DIRECTIONS FOR THIS TASK = Once the line containing "Task: Choose the" is found, please copy it and all lines after it through the end of the records, exactly, leaving out pictures.

(Stored records)
——————
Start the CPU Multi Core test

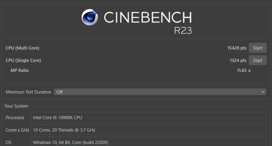point(258,48)
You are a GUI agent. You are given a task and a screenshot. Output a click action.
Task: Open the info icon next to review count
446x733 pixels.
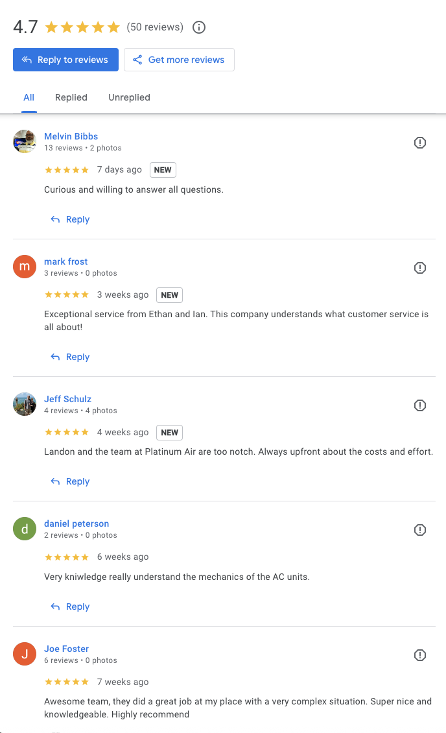click(198, 27)
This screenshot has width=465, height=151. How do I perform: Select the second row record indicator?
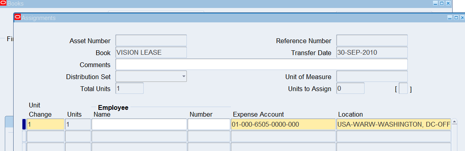click(x=24, y=136)
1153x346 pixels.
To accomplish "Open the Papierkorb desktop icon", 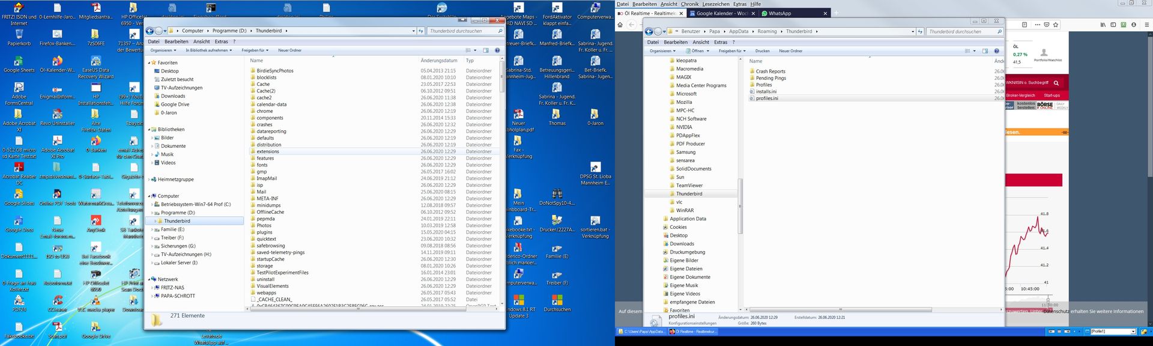I will pyautogui.click(x=19, y=35).
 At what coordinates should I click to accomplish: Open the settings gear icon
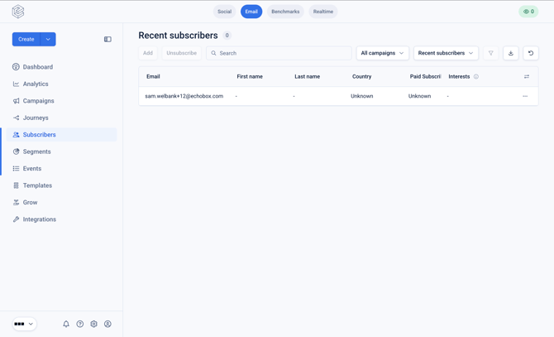pyautogui.click(x=93, y=324)
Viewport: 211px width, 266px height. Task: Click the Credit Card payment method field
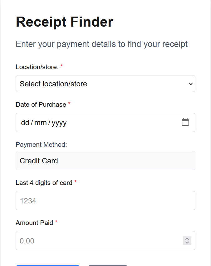pyautogui.click(x=105, y=161)
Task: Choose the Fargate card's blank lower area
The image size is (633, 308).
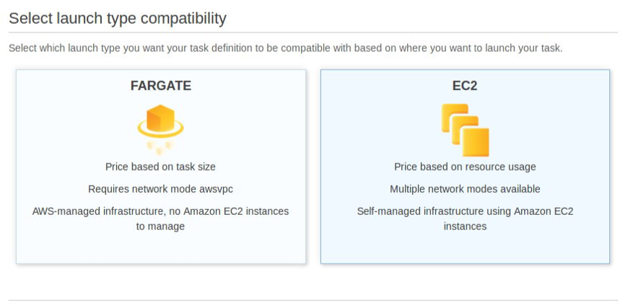Action: (161, 248)
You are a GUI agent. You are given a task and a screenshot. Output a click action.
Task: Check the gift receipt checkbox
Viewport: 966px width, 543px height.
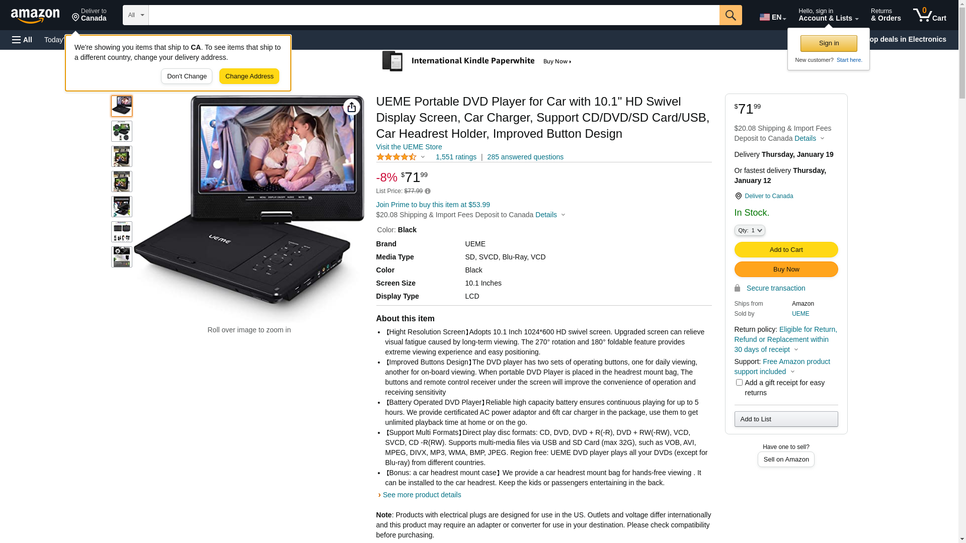point(739,383)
——————
RESULT =
Task: Choose the Fargate card's blank lower area
The image size is (633, 308).
Action: (161, 248)
You are a GUI agent. You are given a task and a screenshot. Output a click action.
Task: Check the gift receipt checkbox
Viewport: 966px width, 543px height.
point(739,383)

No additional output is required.